PaceControls' lease at Building 101 is for five years. But the policy of the Philadelphia Industrial Development Corp., managing agent for the Navy Yard, is "if you're ready to lease a larger facility at the Navy Yard, we'll tear your lease up," said John Grady, executive vice president of real estate services. "Whatever it takes for that company to continue to grow, we're willing to support that growth."

Mills would not disclose his company's financials other than to say 10,000 retrofit systems have been installed, with the typical unit costing between $800 and $1,000.

What makes PaceControls' product unique, he said, is that it makes heating, ventilation, and air-conditioning systems run more efficiently without requiring purchase of new HVAC equipment or "spending tens to hundreds of thousands of dollars to run a building-management system through the building."

Joe Cianfrani Jr., director of technical operations at Kaiserman Co. Inc., a Philadelphia-based real estate management firm, said PaceControls retrofits at two of its 14 properties - PNC Bank Center in Wilmington and Kevon Office Center in Pennsauken - had reduced HVAC costs 30 percent.

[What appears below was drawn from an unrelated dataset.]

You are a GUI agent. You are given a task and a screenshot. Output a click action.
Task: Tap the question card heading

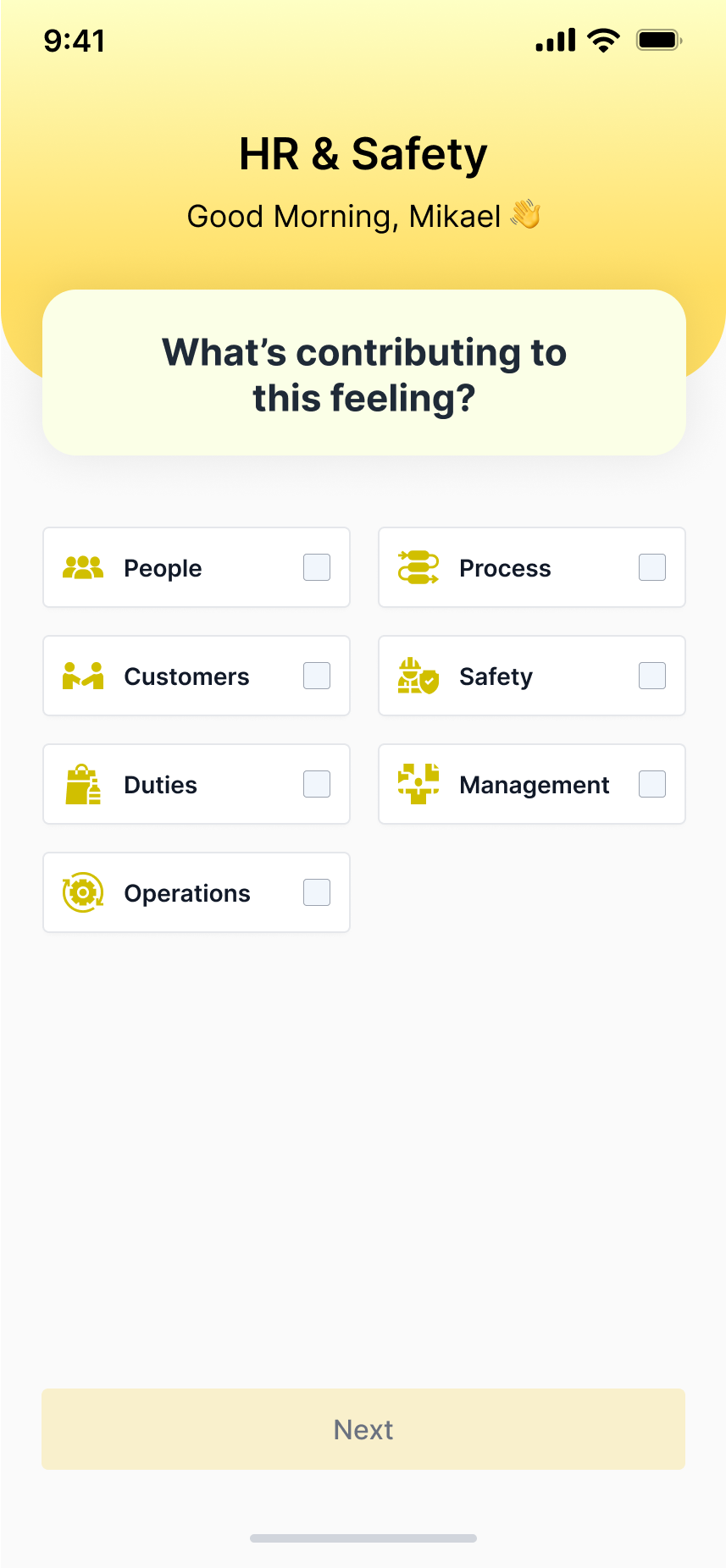pos(364,374)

That's a trend any property owner would welcome, Cianfrani said.

PaceControls plans to hire at least six people this year for jobs in engineering, information technology, and administration. How many local manufacturing jobs the company will create has not been determined, Mills said.

He acknowledged one worry about something that could interfere with his company's growth goals. He described it this way in an e-mail:

"The country's focus on energy. It's Economics 101: When energy costs go up, we pay more attention; when they go back down, we lose it again."

But for now, the onetime Navy lieutenant and son of a former outspoken Philadelphia school board member (whose name he shares) plans to enjoy the Navy Yard again. He intends to visit "a lot," he said.

PaceControls' offices don't face any of the retired ships in port, but, Mills added with enthusiasm, "to the north we can see the [Wells Fargo] Center and Lincoln Financial Field."